> [RECORDS FOR PROCESSING]
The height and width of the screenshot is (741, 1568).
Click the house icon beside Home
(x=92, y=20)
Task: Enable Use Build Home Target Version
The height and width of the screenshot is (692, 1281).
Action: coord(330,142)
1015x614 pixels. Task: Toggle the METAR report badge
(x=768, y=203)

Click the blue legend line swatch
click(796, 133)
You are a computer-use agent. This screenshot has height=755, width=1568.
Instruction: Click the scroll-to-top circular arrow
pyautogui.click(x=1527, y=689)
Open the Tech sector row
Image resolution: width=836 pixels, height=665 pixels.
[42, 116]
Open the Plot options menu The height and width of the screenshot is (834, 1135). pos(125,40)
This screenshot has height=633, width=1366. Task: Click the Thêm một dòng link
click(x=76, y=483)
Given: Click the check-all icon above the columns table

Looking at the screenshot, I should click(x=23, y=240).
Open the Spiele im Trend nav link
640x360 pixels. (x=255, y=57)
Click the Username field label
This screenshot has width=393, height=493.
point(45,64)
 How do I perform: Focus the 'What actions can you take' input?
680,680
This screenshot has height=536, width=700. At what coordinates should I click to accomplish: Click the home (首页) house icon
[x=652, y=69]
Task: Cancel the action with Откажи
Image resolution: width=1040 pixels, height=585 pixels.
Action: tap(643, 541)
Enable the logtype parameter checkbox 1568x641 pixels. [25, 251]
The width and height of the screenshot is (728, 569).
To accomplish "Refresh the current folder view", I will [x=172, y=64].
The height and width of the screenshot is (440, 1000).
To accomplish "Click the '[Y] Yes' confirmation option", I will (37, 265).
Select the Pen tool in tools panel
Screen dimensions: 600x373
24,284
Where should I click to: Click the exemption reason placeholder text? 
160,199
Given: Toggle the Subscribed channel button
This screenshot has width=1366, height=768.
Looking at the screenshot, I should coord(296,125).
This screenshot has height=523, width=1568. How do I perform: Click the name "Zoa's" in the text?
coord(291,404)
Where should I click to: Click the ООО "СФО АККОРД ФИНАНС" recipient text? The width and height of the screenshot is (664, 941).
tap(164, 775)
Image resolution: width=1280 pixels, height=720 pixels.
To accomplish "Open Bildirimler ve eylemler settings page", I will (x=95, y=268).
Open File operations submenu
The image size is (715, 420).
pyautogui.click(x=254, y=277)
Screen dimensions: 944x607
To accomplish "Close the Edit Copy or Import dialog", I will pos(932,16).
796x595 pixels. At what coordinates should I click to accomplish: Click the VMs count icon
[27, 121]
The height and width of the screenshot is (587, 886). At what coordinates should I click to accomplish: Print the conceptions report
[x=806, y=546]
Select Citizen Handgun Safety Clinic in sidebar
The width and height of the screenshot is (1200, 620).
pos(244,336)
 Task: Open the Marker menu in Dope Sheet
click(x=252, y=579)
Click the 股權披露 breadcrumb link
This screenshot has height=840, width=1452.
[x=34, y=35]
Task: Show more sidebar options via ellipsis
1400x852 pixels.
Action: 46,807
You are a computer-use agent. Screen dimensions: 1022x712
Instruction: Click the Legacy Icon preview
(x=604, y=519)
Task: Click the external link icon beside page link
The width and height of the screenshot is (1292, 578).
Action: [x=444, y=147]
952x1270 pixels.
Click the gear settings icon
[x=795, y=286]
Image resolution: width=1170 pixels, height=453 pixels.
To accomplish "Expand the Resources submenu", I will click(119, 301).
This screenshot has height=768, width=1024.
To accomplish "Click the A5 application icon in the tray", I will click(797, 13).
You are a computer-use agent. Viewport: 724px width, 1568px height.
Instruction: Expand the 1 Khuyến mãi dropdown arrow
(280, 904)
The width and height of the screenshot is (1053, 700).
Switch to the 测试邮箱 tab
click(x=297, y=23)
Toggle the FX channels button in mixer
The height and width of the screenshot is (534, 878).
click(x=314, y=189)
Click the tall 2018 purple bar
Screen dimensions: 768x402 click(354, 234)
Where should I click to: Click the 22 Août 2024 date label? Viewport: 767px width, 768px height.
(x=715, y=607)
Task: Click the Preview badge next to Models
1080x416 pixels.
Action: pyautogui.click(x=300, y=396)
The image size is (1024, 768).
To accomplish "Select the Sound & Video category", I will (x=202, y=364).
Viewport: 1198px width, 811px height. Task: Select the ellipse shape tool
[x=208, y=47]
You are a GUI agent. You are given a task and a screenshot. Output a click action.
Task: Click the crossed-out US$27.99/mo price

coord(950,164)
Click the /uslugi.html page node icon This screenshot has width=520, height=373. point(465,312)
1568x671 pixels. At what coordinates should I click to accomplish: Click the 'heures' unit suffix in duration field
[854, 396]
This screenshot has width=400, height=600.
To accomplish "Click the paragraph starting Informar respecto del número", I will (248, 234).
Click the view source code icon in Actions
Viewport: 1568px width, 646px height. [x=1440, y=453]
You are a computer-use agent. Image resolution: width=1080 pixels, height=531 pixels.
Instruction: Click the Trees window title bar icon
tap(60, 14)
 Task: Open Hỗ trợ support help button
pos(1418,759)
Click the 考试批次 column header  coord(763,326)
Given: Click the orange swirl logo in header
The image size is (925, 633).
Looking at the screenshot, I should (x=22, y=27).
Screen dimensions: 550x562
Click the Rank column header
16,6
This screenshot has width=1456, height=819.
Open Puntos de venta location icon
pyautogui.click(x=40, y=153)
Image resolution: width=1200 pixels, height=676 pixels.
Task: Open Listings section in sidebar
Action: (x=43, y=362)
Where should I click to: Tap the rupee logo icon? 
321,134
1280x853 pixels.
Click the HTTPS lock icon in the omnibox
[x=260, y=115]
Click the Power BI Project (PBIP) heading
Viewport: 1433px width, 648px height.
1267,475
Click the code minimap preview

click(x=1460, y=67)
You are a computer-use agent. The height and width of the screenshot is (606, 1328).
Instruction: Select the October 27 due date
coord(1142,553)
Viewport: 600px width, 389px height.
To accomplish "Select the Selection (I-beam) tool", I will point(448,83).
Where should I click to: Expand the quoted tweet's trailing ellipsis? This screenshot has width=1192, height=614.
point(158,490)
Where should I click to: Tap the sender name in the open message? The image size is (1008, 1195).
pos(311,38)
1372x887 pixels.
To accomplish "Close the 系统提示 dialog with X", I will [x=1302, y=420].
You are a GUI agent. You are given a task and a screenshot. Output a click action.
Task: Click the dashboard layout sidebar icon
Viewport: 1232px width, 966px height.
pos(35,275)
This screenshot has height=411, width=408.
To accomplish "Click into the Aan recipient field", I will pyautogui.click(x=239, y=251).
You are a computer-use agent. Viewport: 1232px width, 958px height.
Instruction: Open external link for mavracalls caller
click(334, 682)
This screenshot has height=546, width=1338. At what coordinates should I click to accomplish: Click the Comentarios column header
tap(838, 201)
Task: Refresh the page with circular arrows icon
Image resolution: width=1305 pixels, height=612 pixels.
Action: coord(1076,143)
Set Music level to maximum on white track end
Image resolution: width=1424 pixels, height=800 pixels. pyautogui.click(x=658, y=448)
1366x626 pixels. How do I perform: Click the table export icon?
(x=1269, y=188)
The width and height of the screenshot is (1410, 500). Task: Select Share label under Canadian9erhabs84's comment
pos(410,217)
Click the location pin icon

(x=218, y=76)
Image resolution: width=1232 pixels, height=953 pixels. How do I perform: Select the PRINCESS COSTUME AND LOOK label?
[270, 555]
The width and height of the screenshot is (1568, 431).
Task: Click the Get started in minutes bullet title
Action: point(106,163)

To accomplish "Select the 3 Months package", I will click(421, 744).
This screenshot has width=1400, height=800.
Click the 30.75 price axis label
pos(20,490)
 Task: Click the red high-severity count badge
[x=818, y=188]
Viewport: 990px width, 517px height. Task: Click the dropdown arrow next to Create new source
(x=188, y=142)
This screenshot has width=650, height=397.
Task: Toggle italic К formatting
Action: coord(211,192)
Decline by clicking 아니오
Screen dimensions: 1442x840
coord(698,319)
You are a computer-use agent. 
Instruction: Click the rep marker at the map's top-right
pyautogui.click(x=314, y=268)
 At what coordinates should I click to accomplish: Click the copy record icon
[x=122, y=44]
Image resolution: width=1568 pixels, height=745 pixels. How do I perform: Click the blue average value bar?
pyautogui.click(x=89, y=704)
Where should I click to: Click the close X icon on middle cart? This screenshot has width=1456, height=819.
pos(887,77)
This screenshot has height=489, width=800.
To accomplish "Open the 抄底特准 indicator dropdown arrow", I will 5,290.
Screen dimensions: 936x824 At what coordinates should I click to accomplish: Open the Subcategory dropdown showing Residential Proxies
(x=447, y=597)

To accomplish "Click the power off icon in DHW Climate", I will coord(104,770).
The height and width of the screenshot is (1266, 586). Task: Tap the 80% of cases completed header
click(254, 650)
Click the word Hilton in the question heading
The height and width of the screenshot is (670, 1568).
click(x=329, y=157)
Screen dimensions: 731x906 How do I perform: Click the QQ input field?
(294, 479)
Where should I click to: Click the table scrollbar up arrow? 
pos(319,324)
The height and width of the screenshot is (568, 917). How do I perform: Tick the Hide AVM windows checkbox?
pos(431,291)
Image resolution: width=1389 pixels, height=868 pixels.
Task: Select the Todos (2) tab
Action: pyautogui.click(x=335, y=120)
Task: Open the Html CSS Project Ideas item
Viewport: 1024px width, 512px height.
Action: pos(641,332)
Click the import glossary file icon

> [TASK STATEMENT]
In the data above, copy every line where the string "options" appears.

> [ANSWER SECTION]
Open the Plot options menu The height and width of the screenshot is (834, 1135). pos(125,40)
Task: Show more sidebar options via ellipsis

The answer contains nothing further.